---------- Supplied material ----------

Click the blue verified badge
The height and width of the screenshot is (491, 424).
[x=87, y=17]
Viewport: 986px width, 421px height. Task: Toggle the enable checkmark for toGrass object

----------
---------- Supplied material ----------

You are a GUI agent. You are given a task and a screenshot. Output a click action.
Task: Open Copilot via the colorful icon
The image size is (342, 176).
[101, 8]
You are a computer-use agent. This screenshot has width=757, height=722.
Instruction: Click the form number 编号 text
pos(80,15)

----------
---------- Supplied material ----------

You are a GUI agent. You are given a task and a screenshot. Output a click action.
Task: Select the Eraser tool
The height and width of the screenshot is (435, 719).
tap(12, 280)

----------

Task requirements: All lines in the data above from the one with "Click the blue verified badge" through the one with "Viewport: 986px width, 421px" must be repeated exactly, and no others.

Reply to the exercise:
Click the blue verified badge
The height and width of the screenshot is (491, 424).
[x=87, y=17]
Viewport: 986px width, 421px height. Task: Toggle the enable checkmark for toGrass object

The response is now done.